**Required task:**
Reproduce the entries below with "checkbox" replaced by "check box" and everything else unchanged, leaving out the pictures.

**Data extract:**
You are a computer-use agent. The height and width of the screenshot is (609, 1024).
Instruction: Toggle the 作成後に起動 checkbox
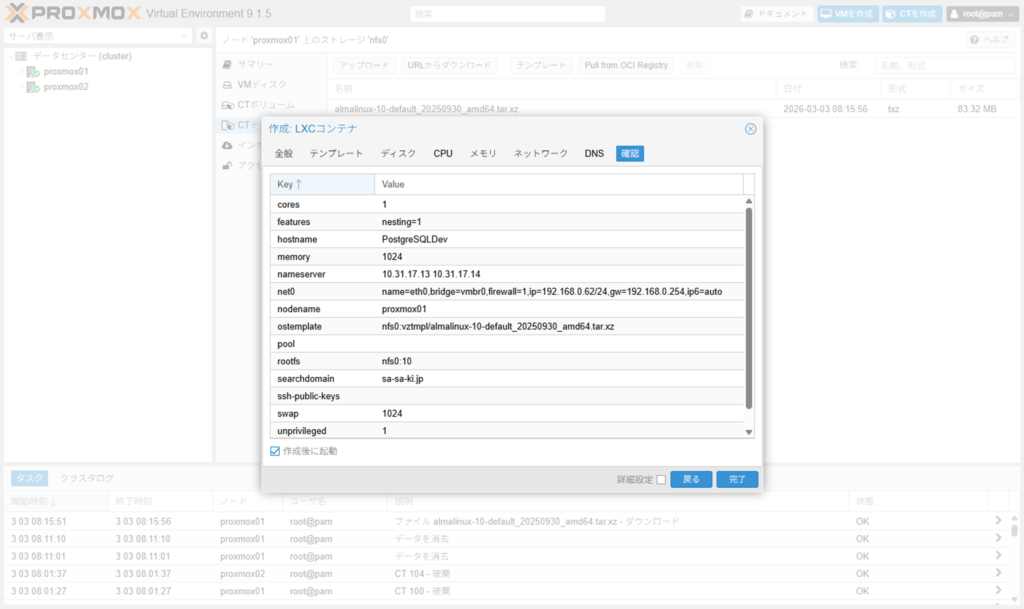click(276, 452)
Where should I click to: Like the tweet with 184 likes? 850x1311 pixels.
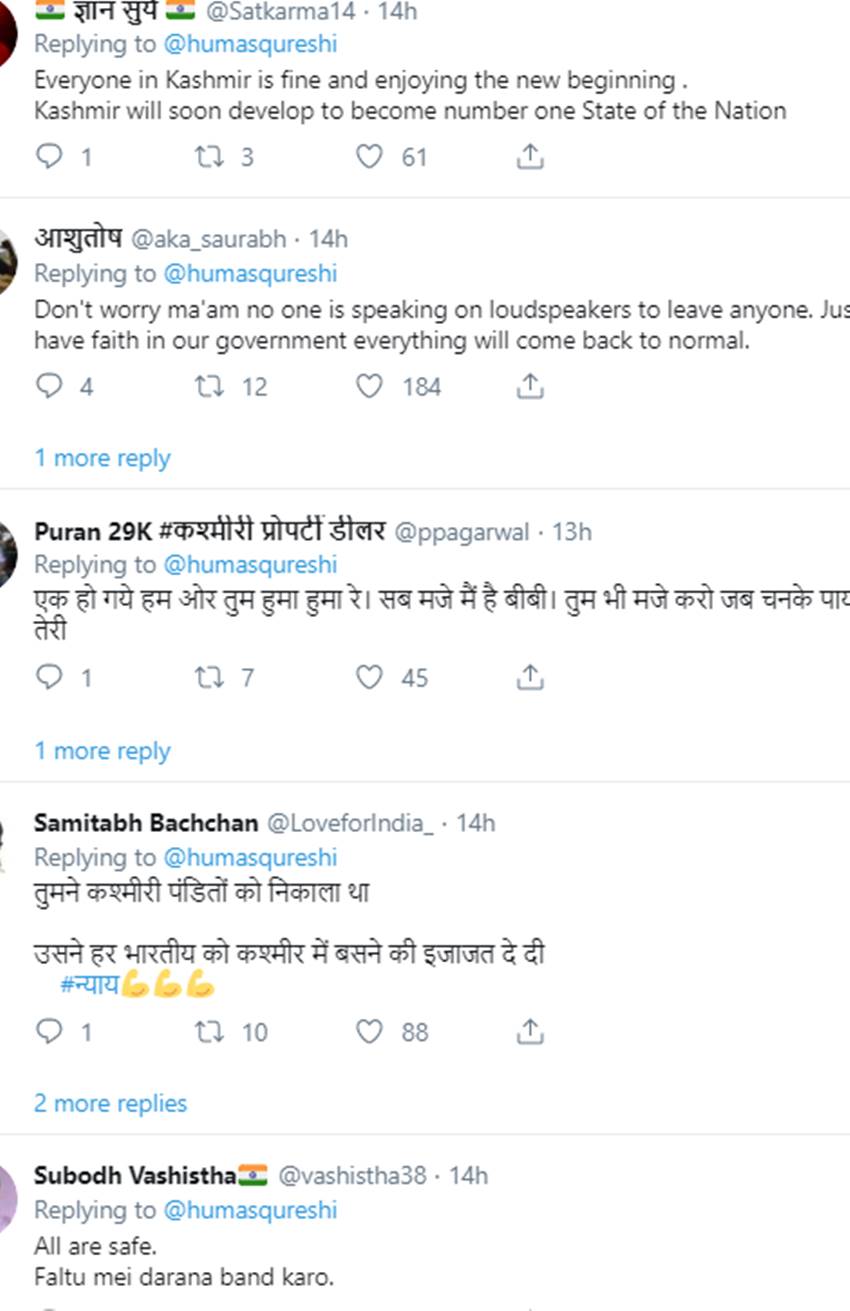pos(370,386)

**Written answer:**
You are a computer-use agent. The height and width of the screenshot is (609, 1024).
Instruction: Toggle the 作成後に起動 check box
click(276, 452)
Where should I click to: Like the tweet with 184 likes? 850x1311 pixels.
pos(370,386)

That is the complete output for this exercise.